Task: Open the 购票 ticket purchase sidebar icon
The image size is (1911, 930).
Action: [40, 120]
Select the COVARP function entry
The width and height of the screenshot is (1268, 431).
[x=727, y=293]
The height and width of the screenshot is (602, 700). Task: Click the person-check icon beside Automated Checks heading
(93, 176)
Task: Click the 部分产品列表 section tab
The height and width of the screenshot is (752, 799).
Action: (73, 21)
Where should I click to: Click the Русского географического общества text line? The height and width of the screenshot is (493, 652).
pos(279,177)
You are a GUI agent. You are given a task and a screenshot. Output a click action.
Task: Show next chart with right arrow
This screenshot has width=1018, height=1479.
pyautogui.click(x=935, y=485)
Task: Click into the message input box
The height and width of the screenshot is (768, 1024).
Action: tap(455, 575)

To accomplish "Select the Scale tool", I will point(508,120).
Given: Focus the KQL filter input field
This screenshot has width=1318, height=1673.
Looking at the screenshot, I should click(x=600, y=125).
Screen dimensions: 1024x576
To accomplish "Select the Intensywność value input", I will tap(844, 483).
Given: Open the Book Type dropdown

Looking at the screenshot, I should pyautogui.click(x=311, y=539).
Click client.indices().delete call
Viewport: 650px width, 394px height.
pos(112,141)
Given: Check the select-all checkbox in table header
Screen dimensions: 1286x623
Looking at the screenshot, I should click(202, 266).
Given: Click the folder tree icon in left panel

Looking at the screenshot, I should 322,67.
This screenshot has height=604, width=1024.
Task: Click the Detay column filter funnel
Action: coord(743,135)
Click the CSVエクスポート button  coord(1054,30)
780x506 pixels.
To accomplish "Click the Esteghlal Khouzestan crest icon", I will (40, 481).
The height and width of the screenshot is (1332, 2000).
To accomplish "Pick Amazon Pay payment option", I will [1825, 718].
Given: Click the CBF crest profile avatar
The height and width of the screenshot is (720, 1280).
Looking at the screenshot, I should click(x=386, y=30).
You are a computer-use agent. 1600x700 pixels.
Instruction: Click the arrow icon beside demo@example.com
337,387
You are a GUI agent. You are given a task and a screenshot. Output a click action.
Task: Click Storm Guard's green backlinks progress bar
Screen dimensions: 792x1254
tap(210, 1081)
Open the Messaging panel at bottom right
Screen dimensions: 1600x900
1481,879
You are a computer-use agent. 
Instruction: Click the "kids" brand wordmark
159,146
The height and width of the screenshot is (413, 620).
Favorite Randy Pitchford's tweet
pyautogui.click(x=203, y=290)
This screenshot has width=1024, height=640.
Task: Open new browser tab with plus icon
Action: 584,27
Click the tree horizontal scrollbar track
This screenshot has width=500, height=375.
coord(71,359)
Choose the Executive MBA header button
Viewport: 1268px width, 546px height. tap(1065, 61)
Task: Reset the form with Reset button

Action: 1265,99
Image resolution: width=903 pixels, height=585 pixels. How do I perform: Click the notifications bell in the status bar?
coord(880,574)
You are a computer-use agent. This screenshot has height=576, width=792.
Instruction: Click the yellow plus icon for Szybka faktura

### Work to complete
For each line of the data that has the word "input", report that line.

### Your response
Task: Click into the message input box
Given: Focus the KQL filter input field
To accomplish "Select the Intensywność value input", I will tap(844, 483).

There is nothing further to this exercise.